YOUR GOAL -
Print the lines of the records from the line containing "Anmelden (596, 19)" through the end of the records, both included, keeping each line exactly as it appears.
[BEGIN SUPPLIED DATA]
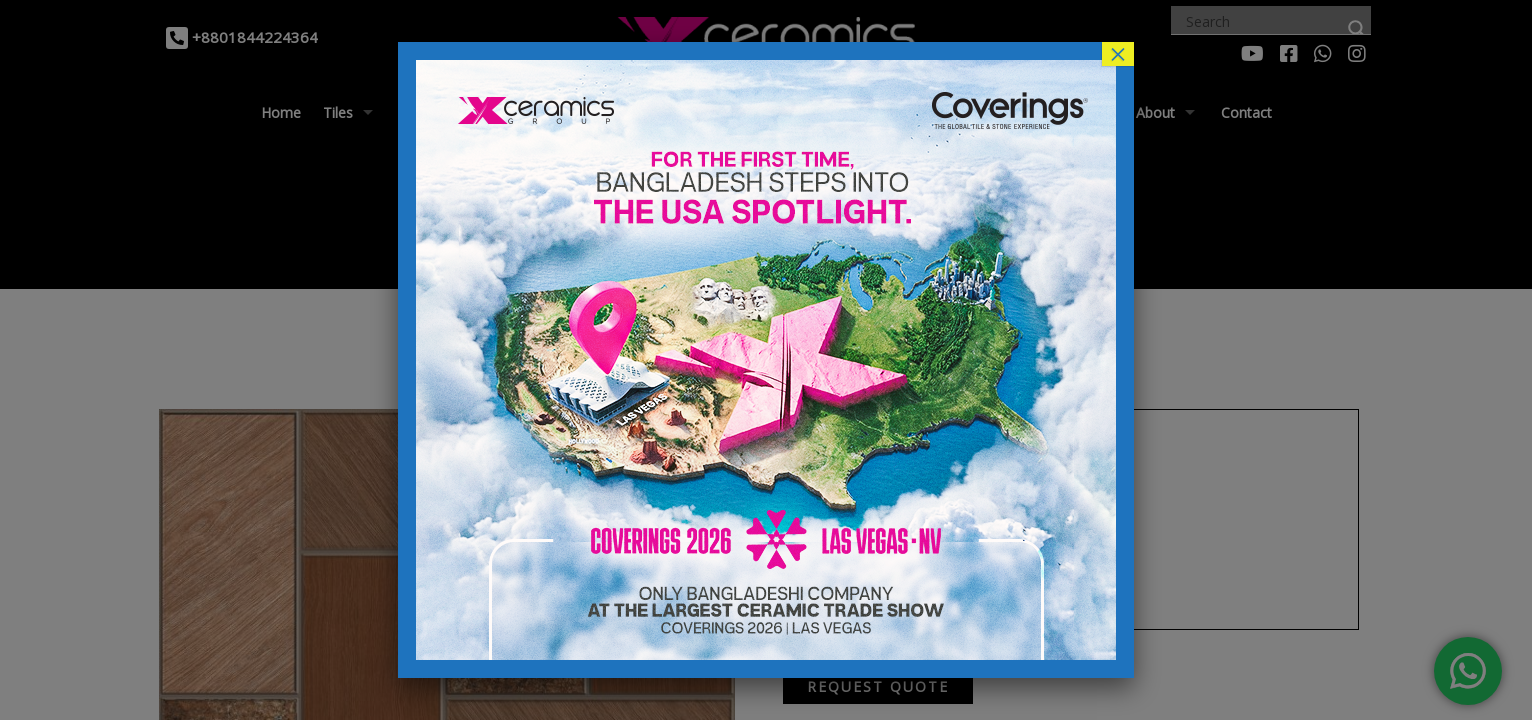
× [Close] (1118, 54)
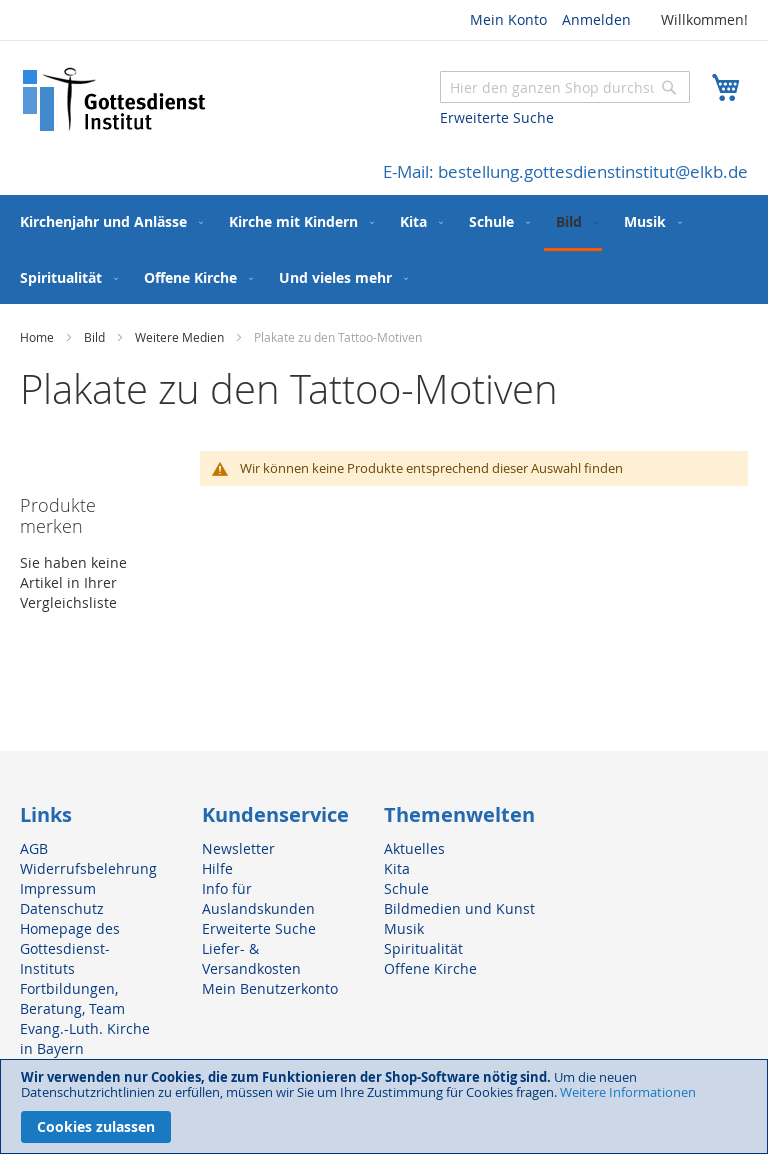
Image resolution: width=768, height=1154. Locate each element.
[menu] (384, 249)
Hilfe (217, 868)
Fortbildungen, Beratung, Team (72, 998)
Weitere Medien (181, 337)
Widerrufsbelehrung (88, 868)
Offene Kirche (430, 968)
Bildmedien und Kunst (459, 908)
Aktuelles (414, 848)
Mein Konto (508, 19)
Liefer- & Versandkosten (251, 958)
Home (38, 337)
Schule (406, 888)
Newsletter (238, 848)
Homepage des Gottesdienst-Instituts (70, 948)
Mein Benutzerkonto (270, 988)
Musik (404, 928)
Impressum (58, 888)
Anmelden (596, 19)
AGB (34, 848)
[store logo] (115, 99)
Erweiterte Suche (497, 117)
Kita (397, 868)
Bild (96, 337)
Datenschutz (62, 908)
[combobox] (565, 87)
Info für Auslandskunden (258, 898)
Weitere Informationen (628, 1092)
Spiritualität (423, 948)
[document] (384, 1106)
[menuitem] (107, 221)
[END SUPPLIED DATA]
EXERCISE RESULT -
Anmelden (596, 19)
AGB (34, 848)
[store logo] (115, 99)
Erweiterte Suche (497, 117)
Kita (397, 868)
Bild (96, 337)
Datenschutz (62, 908)
[combobox] (565, 87)
Info für Auslandskunden (258, 898)
Weitere Informationen (628, 1092)
Spiritualität (423, 948)
[document] (384, 1106)
[menuitem] (107, 221)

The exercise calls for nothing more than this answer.